Ces interventions, inédites dans l'histoire britannique, constituent un pan du plan de sauvetage de 500 milliards de livres qui vise à "soutenir la stabilité des marchés financiers, protéger les épargnants, les entreprises et les emprunteurs et préserver les intérêts des contribuables" a expliqué le gouvernement de Gordon Brown.

Londres a en outre prévenu que les banques aidées devront également suspendre les paiements de dividendes à leurs actionnaires. Et ce, tant qu'elles n'auront pas remboursé à l'Etat les participations qu'il aura prises dans leur capital.

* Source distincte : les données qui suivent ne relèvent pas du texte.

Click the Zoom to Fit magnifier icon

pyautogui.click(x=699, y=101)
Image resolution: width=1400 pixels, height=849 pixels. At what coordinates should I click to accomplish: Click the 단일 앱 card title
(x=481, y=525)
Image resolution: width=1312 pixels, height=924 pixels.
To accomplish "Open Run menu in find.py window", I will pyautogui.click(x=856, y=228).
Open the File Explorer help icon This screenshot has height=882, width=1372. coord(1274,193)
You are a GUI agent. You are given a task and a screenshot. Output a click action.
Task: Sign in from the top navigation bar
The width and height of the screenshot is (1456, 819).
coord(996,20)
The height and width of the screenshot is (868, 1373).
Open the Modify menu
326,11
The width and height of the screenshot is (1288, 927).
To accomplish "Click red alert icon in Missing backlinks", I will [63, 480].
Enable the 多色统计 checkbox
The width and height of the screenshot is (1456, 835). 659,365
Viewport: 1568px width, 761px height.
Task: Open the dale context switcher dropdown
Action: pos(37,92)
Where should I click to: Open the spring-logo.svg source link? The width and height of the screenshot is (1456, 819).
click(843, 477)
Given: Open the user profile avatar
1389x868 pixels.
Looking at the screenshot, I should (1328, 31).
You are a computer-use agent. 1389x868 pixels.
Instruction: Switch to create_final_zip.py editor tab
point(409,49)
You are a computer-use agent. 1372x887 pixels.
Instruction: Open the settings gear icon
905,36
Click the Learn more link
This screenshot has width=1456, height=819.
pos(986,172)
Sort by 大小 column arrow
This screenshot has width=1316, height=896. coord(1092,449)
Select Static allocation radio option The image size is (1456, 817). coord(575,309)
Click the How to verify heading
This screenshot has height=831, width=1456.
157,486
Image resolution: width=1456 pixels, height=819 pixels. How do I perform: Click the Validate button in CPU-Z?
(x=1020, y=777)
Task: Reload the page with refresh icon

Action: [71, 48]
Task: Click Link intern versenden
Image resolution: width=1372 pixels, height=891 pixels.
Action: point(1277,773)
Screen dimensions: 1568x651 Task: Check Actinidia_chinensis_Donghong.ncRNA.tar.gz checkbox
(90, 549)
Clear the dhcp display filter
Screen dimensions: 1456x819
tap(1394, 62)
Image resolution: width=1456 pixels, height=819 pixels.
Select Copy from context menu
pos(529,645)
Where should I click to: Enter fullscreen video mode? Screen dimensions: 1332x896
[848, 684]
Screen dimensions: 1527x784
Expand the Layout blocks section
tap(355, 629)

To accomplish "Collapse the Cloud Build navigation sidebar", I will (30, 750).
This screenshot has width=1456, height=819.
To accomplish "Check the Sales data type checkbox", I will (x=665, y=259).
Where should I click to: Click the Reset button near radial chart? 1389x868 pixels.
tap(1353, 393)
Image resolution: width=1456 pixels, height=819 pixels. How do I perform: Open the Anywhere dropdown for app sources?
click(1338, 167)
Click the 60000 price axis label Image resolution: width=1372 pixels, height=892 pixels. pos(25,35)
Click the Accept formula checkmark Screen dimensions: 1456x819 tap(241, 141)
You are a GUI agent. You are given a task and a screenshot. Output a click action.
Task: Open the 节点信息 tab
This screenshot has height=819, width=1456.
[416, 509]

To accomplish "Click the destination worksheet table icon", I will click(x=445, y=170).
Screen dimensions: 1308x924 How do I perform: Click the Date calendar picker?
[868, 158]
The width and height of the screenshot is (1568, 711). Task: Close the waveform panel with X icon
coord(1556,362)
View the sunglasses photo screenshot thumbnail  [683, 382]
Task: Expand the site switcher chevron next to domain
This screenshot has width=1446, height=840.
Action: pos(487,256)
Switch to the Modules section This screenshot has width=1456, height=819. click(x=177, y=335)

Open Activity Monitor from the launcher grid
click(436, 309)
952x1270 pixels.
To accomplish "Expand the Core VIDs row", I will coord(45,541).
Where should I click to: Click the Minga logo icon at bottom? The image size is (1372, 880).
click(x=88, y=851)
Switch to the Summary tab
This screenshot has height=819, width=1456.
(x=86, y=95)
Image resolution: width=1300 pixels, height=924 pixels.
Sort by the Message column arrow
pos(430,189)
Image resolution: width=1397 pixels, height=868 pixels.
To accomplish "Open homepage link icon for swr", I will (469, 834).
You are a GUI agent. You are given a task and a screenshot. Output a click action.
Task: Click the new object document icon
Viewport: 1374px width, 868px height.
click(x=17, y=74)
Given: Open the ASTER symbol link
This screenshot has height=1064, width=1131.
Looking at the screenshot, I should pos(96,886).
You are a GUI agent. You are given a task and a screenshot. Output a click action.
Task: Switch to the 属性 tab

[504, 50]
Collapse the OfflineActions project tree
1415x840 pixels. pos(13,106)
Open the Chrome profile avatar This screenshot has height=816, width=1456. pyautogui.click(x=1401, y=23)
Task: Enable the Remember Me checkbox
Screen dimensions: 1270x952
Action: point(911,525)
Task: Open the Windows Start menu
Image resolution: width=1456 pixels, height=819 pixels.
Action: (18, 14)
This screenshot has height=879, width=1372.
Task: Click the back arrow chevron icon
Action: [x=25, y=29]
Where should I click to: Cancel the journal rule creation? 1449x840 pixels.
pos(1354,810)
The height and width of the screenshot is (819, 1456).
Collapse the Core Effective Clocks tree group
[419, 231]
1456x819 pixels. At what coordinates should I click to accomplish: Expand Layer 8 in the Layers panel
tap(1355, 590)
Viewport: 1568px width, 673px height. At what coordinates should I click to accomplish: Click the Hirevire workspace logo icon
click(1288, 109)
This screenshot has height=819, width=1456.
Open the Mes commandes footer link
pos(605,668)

Ce qui risque de prendre des années. Pas question non plus de bonus.

Des conditions qui ont rebuté d'autres candidats au renflouement. La banque Barclays a indiqué lundi 13 octobre qu'elle lèverait plus de 6,5 milliards de livres (8,2 milliards d'euros) auprès de ses propres actionnaires. De son côté, Standard Chartered, a affirmé qu'elle était suffisamment capitalisée. Même réaction chez l'Espagnol Santander qui va promettre d'injecter un milliard de livres (1,25 milliard d'euros) au capital de sa filiale britannique Abbey que de faire appel aux fonds publics.